DOCUMENT TEXT:
=-=-=

Proof: Let $\{ f_n \}_{n=1}^{\infty}$ be a dense subset of the unit ball $\mathcal{B}$ in $X^{\ast}$. For each $n \in \mathbb{N}$, pick $x_n \in X$ such that $f_n(x_n) > \frac{1}{2}$. Let $Y = \overline{\text{span}\{x_n\}}$ and observe that $Y$ is separable, since finite rational combinations of $\{ x_n \}$ are dense in $Y$. It is now sufficient to show that $X=Y$. We proceed by contradiction. Suppose that $X \neq Y$. Then there is an $f \in X^{\ast}$, with $\| f \| =1$ such that $f(x) =0$ for all $x \in Y$. Now choose $n$ such that $\| f_n - f \| < \frac{1}{4}$. Then \begin{eqnarray*} \left| f(x_n) \right| & = & \left| f_n(x_n) - f_n(x_n) + f(x_n) \right| \\ & \geq & \left| f_n(x_n) \right| - \left| f_n(x_n) - f(x_n) \right| \\ & \geq & \left| f_n(x_n) \right| - \| f_n - f \| \cdot \| x_n \| \\ & > & \frac{1}{2} - \frac{1}{4} = \frac{1}{4}. \end{eqnarray*}

I understand the mechanics of this proof, but want to understand the rationale behind the structure of the proof.

So, we want to start with a countably dense subset of the dual, and show that this necessitates the existence of a countably dense subset of $X$.

=-=-=

WHAT TO DO:
**A)** Answer these from the proof text:
(i) What inequality is each x_n chosen to satisfy?
(ii) How close to f must the chosen f_n be?
(iii) Beyond the mechanics, what does the writer want to understand?
**B)** Please copy the stretch of the proof text from "I understand the" through "subset of $X$.".
The lines further down have no connection to the proof text.

EXTRACTED INFORMATION:
=-=-=

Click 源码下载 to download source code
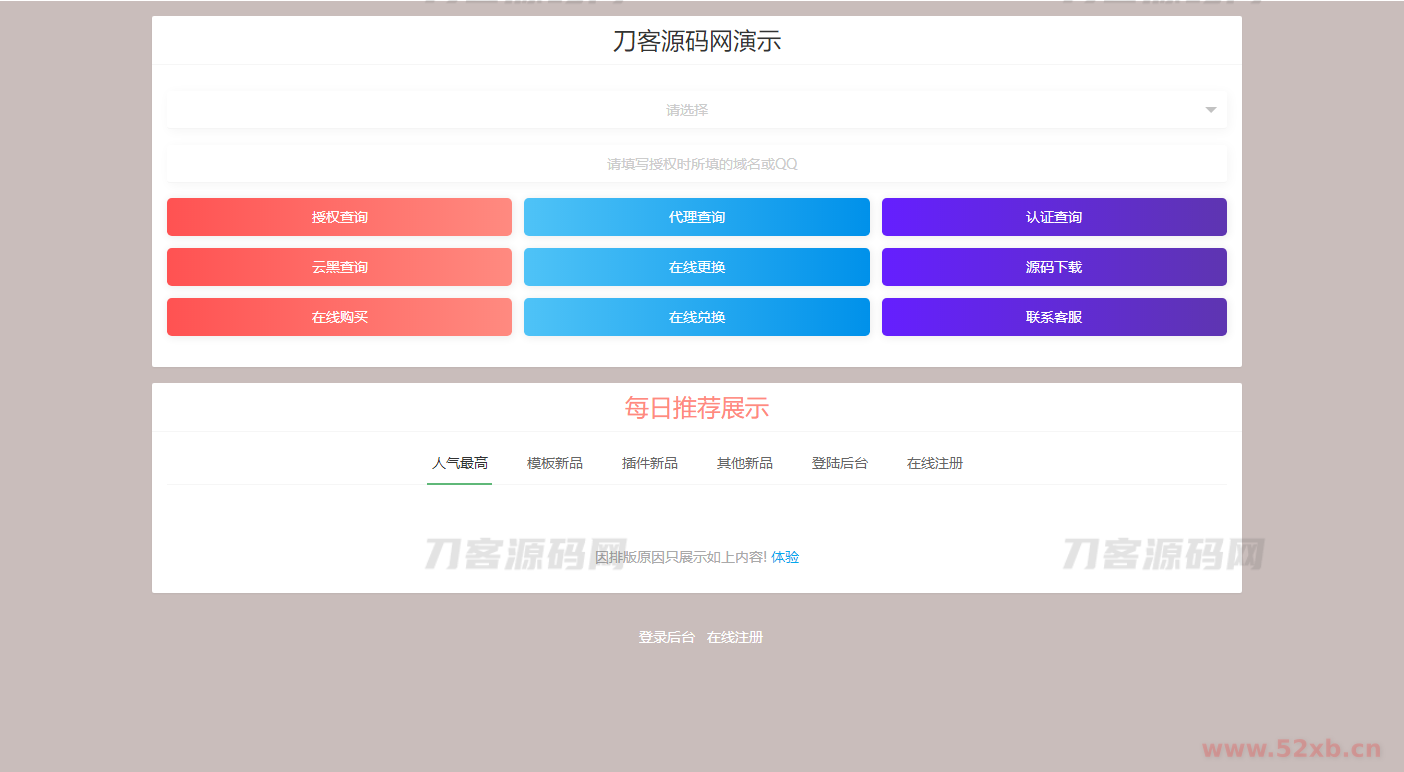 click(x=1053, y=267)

=-=-=

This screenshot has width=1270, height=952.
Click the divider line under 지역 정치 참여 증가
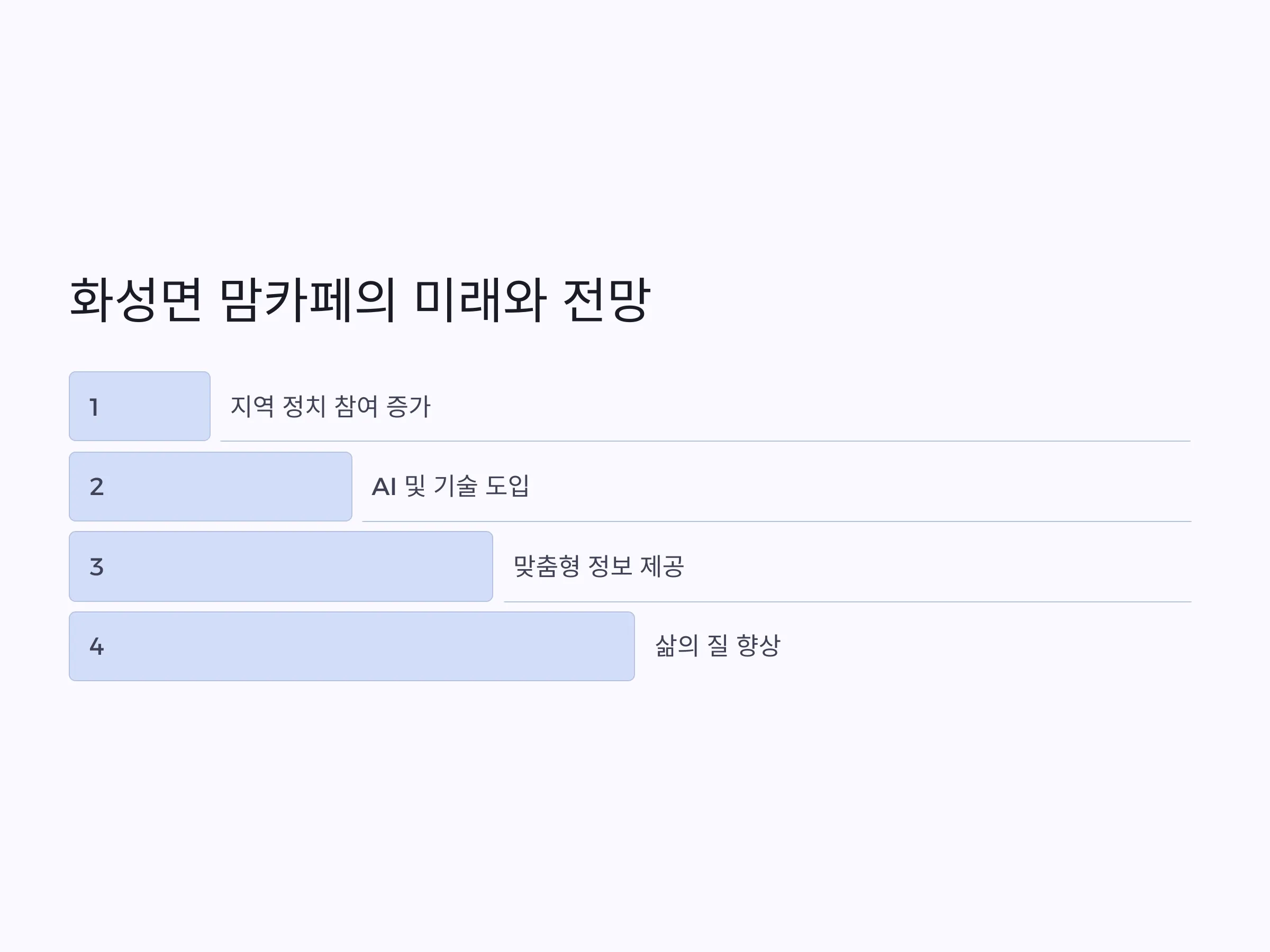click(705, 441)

=-=-=

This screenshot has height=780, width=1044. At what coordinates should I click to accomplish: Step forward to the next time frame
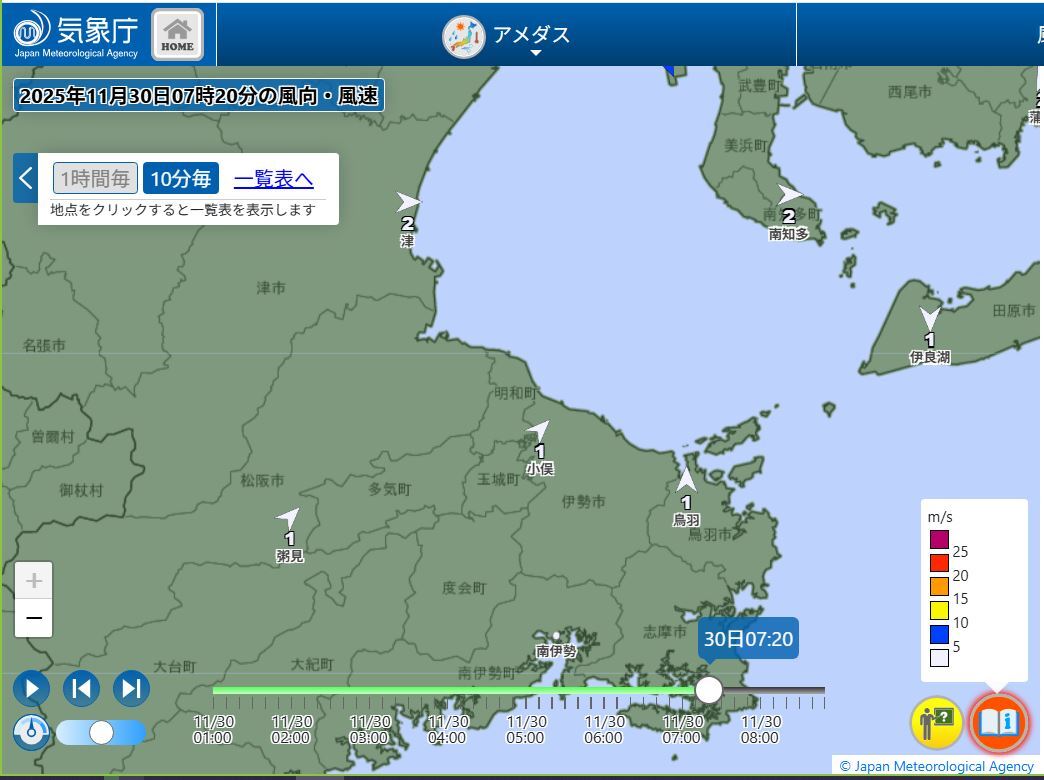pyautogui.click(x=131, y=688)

=-=-=

ANSWER LIST:
**A)**
(i) f_n(x_n) > 1/2
(ii) ‖f_n − f‖ < 1/4
(iii) The rationale behind the structure of the proof

**B)**
I understand the mechanics of this proof, but want to understand the rationale behind the structure of the proof.

So, we want to start with a countably dense subset of the dual, and show that this necessitates the existence of a countably dense subset of $X$.